When you asked me to go to London with you, even if I did have a passport I didn’t want to go because I’ve been feeling this coming for a long time. I didn’t know what or when, but I knew something was coming that would likely shut down the world–and any chance of return.
And she wrote back:
You have such an innate sense of oneness with this world and such a sense of responsibility that I am not surprised you had strong feelings about what was to come. I am not a biblical scholar by any means but there is the prediction of a catastrophic end to the world as we know it. I choose to believe it is a major event that will bring us all to a place of true beginning – a reset button – if you will – that allows us all to make the changes we need to in order to move forward in a different and more positive direction.
I hear sadness and some fear in your words and I guess I have a more positive take on this – as horrible as it is. I think of this as it is – it is an opportunity to come together and restructure our lives and the world we live in. At 78 years young I am not afraid of dying, just very sad at what I will miss in my loved ones’ lives. My world (life) will definitely end but you have so many years ahead to work toward the changes that need to happen for us to continue to live in this world.
You and I are at opposite sides of the political spectrum but share common core values – but we can all come together through this. This isn’t political – this is changing the world.

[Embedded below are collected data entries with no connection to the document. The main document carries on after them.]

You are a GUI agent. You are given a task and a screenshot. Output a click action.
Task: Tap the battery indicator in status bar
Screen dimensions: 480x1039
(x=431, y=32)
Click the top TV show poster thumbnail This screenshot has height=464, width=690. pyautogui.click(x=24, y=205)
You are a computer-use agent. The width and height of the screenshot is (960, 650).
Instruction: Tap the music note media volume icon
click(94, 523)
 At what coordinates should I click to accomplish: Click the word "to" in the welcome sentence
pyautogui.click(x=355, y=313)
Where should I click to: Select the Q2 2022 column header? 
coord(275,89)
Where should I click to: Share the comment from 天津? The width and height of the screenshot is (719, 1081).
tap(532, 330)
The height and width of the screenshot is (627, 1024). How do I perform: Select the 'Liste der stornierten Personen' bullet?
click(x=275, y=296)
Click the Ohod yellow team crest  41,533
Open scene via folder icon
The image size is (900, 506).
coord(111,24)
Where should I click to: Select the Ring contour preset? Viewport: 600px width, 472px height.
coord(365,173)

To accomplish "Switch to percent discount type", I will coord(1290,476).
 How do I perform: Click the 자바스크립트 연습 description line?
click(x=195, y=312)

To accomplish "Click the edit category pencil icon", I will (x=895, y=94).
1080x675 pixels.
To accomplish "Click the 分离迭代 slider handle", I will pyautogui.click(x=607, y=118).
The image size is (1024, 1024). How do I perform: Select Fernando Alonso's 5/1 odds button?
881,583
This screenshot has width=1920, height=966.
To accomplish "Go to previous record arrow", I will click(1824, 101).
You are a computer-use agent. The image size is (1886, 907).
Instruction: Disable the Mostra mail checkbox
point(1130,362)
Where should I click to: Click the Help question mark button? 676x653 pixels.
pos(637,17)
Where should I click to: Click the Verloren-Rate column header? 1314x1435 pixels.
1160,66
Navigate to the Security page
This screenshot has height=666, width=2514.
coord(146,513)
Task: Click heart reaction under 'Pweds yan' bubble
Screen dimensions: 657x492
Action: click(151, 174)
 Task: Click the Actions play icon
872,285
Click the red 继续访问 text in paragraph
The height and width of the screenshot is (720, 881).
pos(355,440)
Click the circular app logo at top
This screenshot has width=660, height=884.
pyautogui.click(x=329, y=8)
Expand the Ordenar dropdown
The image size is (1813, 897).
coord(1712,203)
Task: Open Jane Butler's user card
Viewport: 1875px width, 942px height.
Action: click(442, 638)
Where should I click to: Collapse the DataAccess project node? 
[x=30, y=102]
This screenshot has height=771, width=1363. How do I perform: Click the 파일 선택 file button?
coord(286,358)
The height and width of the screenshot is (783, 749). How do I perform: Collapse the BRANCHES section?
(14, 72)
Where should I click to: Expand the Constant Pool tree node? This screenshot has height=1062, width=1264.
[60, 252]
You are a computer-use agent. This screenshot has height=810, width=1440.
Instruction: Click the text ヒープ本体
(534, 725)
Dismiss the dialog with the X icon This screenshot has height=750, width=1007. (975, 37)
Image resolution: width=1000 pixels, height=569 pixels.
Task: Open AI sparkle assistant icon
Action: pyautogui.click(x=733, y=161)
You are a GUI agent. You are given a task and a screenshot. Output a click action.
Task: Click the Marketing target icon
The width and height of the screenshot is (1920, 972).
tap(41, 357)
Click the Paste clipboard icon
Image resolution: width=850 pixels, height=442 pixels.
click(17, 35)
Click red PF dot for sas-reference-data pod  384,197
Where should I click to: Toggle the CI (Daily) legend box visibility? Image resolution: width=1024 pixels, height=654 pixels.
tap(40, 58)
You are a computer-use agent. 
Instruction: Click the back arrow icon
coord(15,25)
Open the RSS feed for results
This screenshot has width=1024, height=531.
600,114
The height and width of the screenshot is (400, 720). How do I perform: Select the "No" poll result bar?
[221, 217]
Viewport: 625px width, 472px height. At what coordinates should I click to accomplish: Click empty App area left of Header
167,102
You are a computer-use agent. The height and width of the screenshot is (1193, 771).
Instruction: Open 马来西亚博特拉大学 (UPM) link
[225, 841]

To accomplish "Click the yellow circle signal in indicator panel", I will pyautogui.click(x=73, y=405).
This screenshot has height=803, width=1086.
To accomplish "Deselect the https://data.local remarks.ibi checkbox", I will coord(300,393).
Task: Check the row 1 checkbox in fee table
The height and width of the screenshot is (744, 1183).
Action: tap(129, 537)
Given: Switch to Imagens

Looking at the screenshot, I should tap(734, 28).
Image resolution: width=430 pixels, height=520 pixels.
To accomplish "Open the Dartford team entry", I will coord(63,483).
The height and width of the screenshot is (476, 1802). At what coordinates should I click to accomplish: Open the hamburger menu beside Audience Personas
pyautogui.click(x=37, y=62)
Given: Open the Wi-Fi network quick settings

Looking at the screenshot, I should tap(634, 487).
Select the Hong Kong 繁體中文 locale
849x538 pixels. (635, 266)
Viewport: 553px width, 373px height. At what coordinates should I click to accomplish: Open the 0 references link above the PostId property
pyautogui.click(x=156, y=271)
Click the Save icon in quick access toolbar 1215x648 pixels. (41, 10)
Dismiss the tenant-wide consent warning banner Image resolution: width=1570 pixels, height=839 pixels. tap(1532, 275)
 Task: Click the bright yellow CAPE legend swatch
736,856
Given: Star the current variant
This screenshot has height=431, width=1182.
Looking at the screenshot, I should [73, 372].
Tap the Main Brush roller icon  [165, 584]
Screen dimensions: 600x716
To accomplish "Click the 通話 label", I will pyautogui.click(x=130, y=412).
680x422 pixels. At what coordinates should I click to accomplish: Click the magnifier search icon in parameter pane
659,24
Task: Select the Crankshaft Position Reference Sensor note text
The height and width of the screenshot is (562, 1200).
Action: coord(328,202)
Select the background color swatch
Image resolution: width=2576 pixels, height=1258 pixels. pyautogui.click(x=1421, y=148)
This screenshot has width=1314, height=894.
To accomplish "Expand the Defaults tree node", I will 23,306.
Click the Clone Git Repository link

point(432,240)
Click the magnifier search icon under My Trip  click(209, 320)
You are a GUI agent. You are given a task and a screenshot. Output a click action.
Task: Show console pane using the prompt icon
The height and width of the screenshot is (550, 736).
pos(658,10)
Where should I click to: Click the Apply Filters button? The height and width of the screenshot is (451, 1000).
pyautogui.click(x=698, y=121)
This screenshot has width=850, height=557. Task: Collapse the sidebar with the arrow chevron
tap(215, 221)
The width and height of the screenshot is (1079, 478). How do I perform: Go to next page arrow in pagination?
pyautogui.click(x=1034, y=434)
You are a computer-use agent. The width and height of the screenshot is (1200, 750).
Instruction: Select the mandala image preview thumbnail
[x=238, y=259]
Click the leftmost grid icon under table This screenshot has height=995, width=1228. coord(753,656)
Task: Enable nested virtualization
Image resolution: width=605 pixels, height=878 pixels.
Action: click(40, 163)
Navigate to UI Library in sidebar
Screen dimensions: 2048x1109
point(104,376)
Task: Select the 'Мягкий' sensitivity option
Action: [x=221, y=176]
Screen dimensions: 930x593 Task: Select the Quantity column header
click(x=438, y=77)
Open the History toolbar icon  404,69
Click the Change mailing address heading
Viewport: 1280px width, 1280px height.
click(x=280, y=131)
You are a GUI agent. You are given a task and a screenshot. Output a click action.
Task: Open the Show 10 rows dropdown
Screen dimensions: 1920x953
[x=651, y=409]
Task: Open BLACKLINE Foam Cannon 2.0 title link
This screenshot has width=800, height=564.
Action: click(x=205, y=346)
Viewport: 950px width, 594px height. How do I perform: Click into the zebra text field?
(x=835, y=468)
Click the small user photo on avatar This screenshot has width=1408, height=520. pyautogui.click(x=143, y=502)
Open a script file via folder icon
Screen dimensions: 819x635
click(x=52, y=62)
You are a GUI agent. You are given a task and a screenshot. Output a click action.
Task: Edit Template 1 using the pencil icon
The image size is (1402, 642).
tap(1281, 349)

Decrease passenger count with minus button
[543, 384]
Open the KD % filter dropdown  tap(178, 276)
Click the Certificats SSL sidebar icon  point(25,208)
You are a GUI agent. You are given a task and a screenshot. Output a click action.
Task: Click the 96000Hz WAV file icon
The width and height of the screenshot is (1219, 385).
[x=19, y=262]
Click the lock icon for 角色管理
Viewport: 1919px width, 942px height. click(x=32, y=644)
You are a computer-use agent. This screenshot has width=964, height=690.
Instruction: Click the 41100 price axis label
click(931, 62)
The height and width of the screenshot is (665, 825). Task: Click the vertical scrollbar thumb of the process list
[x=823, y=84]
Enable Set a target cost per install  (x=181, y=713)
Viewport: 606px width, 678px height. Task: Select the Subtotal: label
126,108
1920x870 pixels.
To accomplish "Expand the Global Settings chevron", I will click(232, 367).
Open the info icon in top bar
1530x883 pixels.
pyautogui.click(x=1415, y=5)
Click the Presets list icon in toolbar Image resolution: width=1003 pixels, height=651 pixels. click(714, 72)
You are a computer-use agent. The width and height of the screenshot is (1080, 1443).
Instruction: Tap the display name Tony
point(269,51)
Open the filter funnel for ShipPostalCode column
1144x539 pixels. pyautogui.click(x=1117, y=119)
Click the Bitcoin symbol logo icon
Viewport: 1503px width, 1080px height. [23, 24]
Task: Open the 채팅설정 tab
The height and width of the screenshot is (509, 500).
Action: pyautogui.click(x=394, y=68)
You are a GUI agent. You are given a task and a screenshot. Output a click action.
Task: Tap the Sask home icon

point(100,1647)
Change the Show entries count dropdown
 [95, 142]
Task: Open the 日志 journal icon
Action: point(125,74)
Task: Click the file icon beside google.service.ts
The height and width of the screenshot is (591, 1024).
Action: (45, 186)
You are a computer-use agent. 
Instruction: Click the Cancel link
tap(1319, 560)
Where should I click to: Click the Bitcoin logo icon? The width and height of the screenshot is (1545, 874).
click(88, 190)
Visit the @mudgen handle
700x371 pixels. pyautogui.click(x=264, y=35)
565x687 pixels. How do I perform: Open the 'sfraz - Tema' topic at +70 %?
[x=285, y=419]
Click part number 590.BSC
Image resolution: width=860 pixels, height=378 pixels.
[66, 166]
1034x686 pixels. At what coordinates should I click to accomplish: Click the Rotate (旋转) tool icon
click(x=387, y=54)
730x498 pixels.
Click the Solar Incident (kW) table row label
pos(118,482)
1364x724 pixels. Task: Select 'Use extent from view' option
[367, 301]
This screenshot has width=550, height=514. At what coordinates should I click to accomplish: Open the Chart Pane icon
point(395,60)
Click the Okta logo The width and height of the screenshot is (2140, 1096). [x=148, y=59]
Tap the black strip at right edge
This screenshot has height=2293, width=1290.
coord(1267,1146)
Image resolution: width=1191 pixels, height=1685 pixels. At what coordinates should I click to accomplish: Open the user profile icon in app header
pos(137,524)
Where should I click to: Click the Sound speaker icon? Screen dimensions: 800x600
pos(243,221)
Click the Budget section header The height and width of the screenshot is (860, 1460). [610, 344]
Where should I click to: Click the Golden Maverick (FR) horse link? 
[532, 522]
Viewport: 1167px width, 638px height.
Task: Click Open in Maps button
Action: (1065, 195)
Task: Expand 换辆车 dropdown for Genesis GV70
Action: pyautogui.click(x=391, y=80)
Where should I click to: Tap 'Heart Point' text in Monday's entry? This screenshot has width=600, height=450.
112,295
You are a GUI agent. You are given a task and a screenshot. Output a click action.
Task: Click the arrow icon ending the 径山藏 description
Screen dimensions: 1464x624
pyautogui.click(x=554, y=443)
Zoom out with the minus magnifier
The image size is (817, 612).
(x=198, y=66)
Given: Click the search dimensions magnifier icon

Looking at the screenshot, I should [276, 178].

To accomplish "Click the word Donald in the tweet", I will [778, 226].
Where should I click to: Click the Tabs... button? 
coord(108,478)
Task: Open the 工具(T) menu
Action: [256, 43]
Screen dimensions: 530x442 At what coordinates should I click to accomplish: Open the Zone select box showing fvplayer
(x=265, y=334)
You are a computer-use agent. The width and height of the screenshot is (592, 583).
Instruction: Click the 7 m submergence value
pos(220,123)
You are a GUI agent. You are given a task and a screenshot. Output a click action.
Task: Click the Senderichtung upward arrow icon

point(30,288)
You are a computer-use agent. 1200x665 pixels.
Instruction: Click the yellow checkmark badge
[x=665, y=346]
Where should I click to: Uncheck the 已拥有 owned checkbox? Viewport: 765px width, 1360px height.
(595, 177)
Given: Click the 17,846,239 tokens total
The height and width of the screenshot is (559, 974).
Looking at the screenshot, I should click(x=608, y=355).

When I read my mother’s words, I thought of my experience in the desert, under the April full moon, and knew it was for sharing, not for keeping. These experiences of the subtleties of life, the subtexts, the undercurrents, have been scoffed at by the mainstream and kept hidden too long. If even one person reads my account and understands they are not alone, are never alone in this beautiful, magical world, then my purpose has been served. But make no mistake–my love for people has its roots in loving this Earth. I write to express my re-learning how to live in harmony with all of life. As part of remembering who we are.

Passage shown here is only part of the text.